<<<<
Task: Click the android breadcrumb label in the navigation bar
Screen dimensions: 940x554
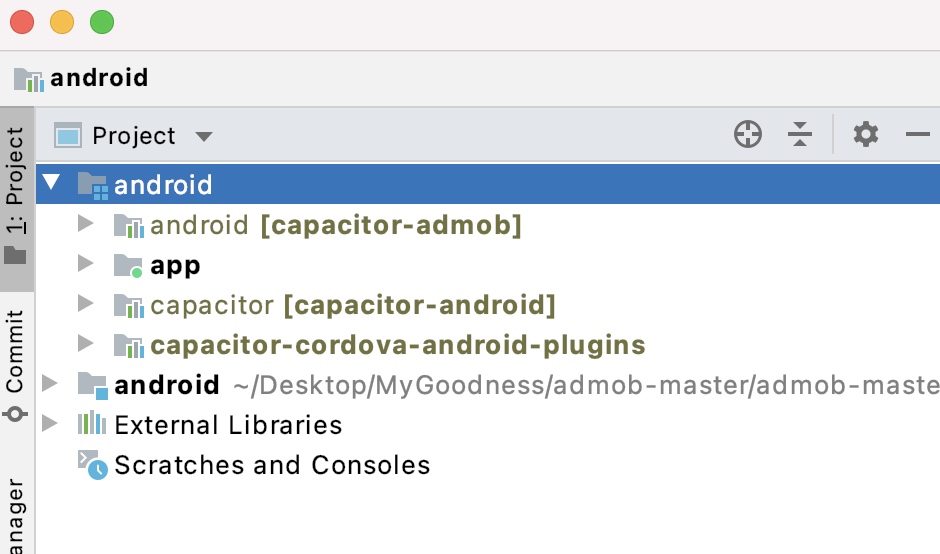Action: point(99,78)
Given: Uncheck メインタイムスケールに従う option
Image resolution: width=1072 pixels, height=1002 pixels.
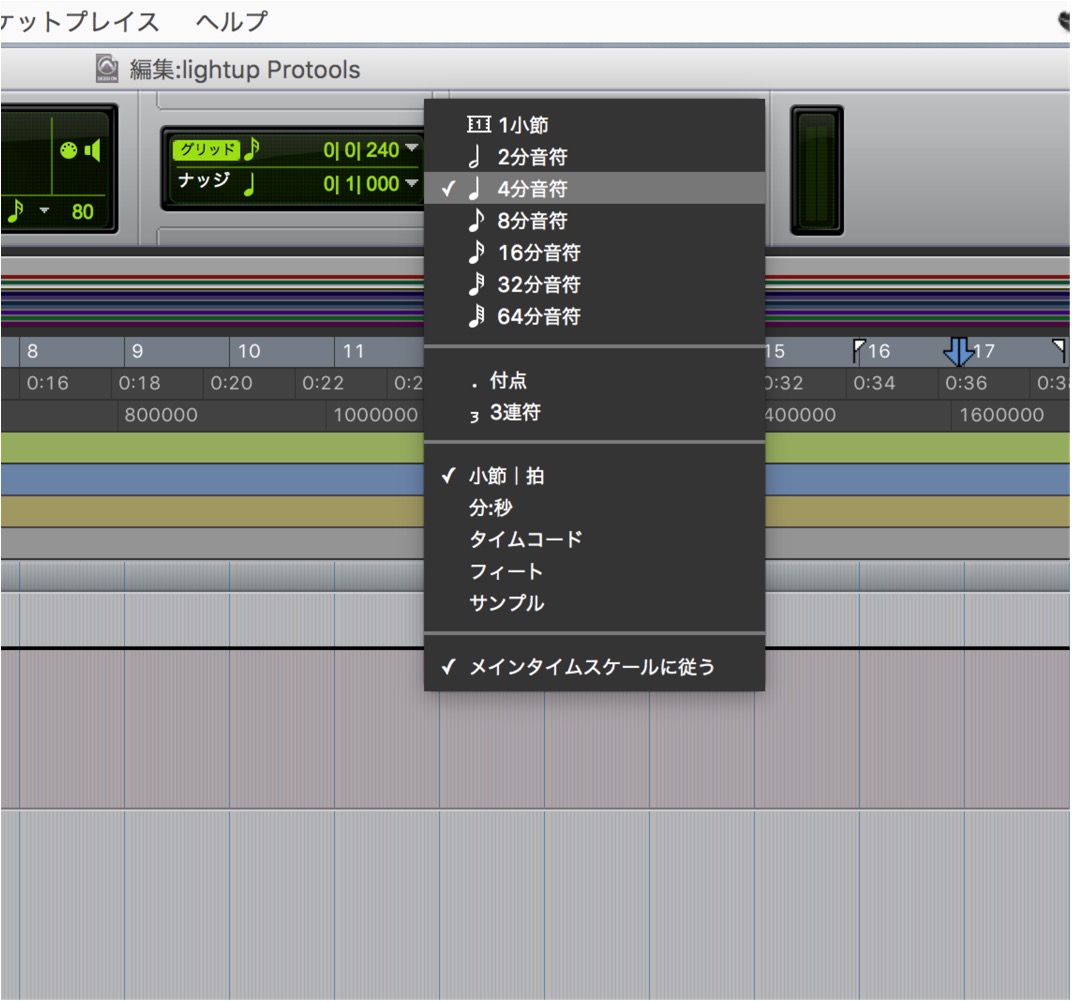Looking at the screenshot, I should [593, 667].

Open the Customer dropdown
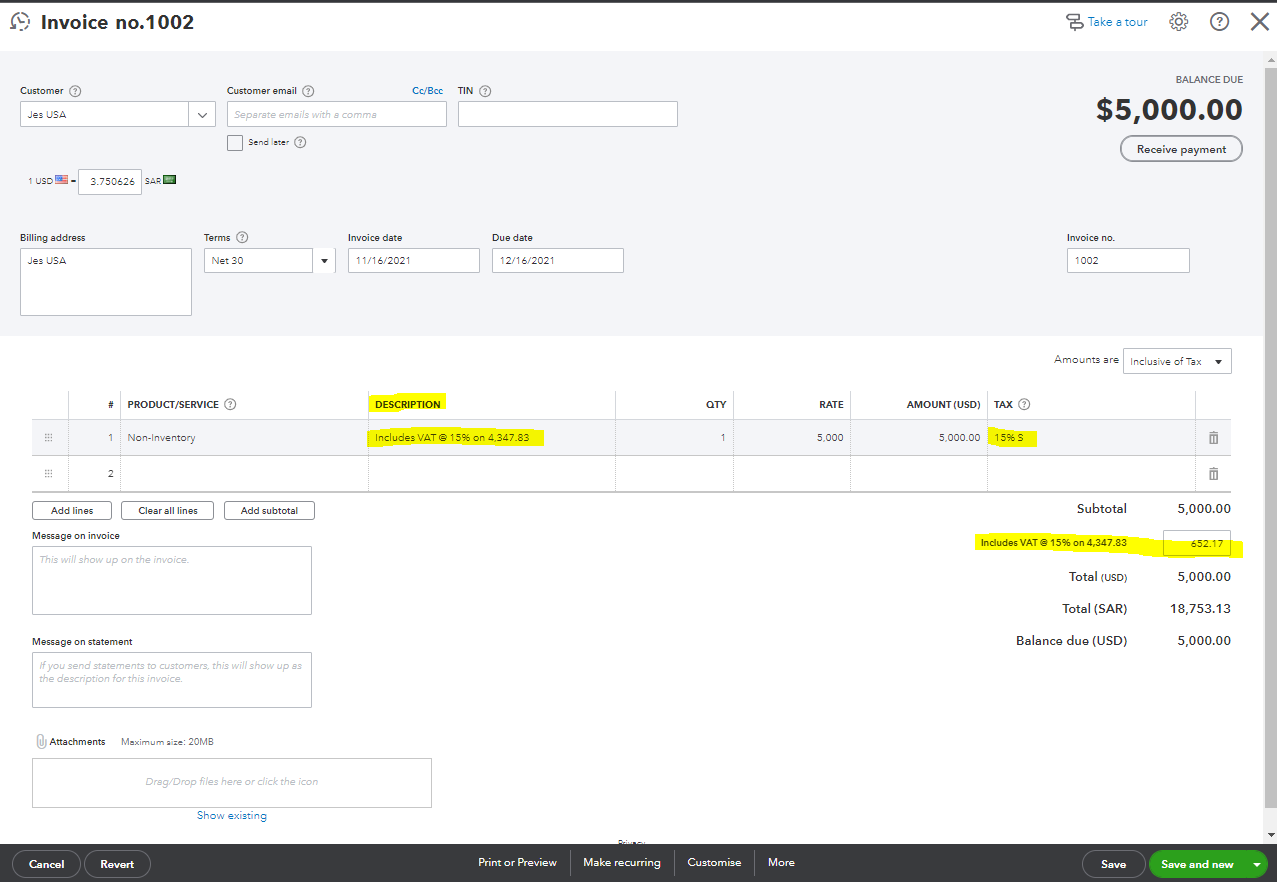pos(202,114)
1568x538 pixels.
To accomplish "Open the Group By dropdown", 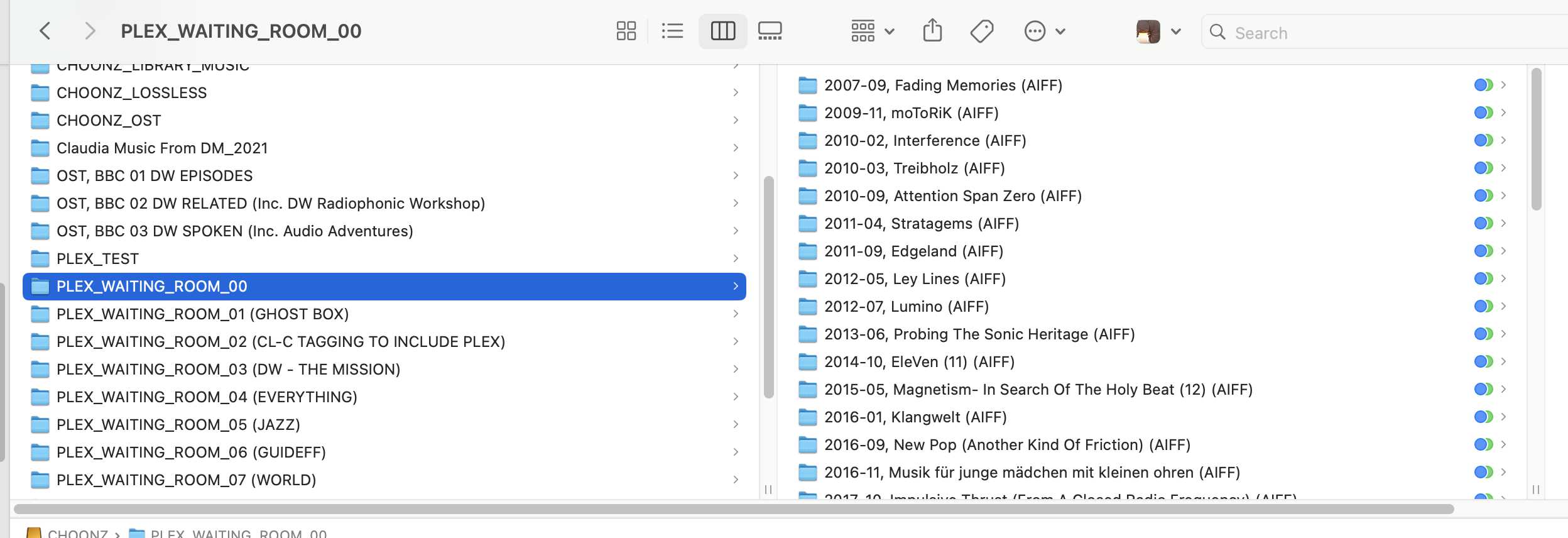I will pyautogui.click(x=872, y=31).
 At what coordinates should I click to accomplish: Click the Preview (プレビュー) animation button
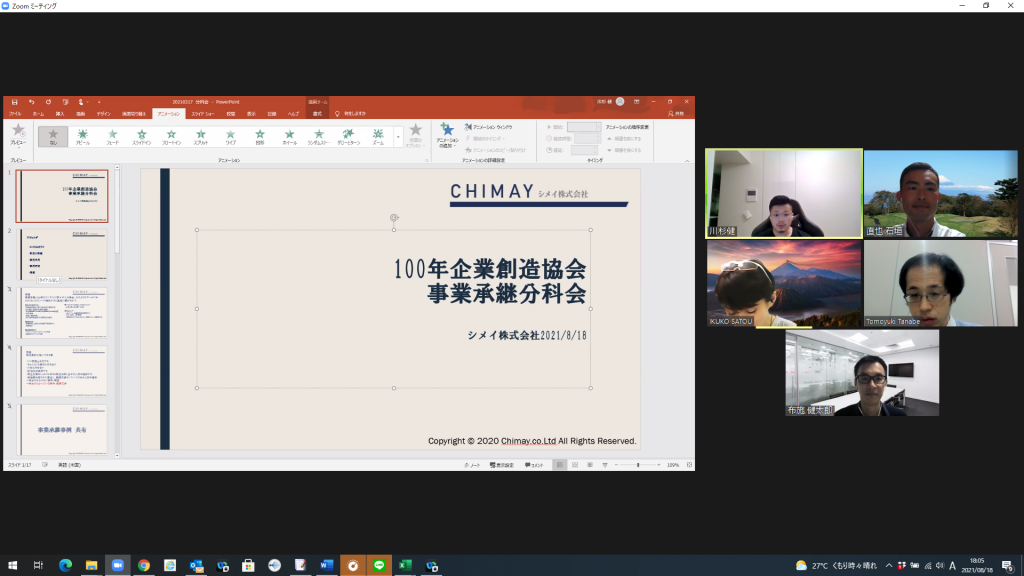tap(17, 134)
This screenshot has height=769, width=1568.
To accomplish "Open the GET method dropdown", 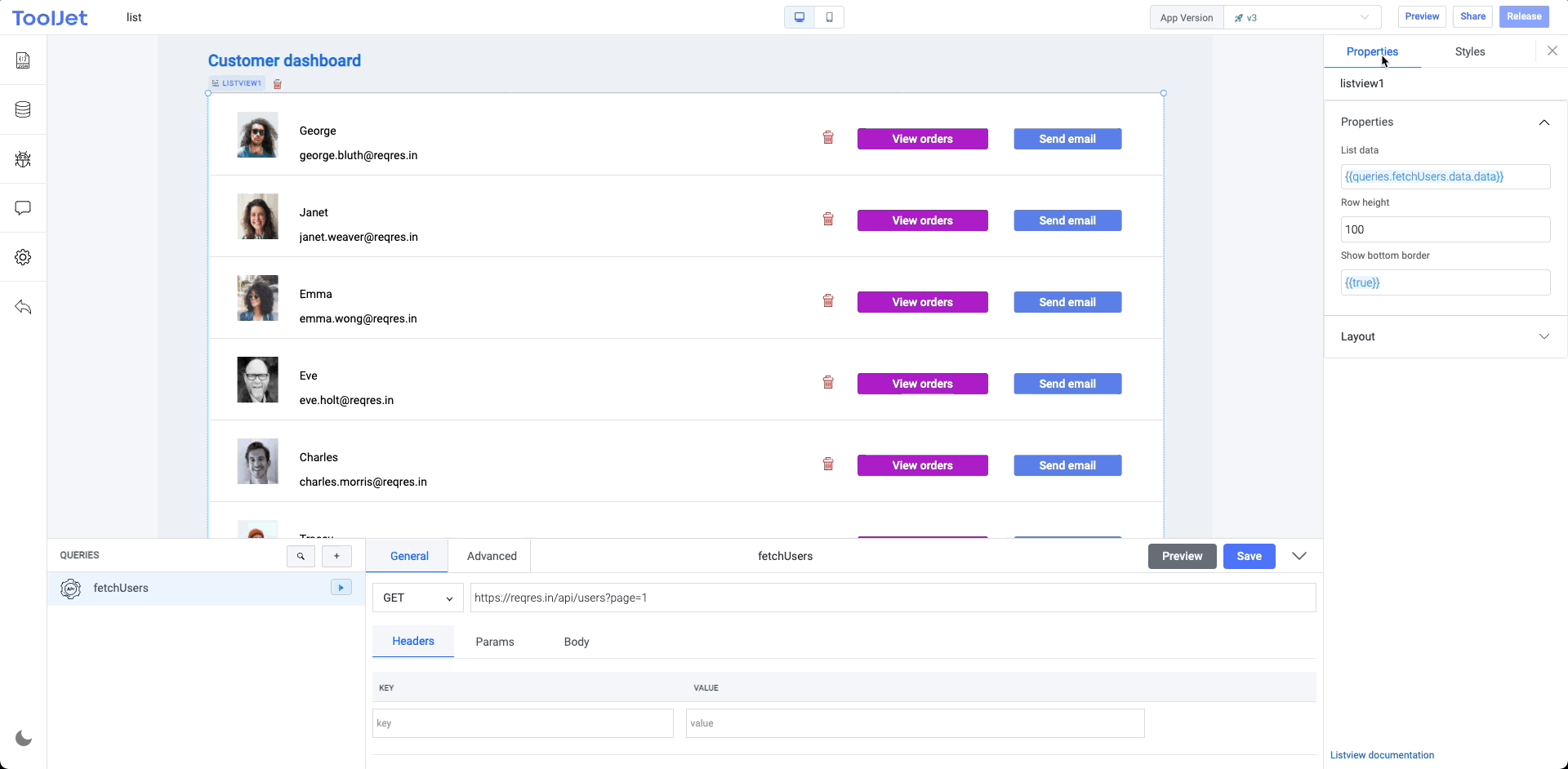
>>>>
Reproduce the rows starting at the line that contains "This screenshot has height=769, width=1568." and ending at the end of the rows, swapping "GET" for "POST" and keeping everything else the same. Leave the pictures out of your answer.

This screenshot has height=769, width=1568.
To accomplish "Open the POST method dropdown", 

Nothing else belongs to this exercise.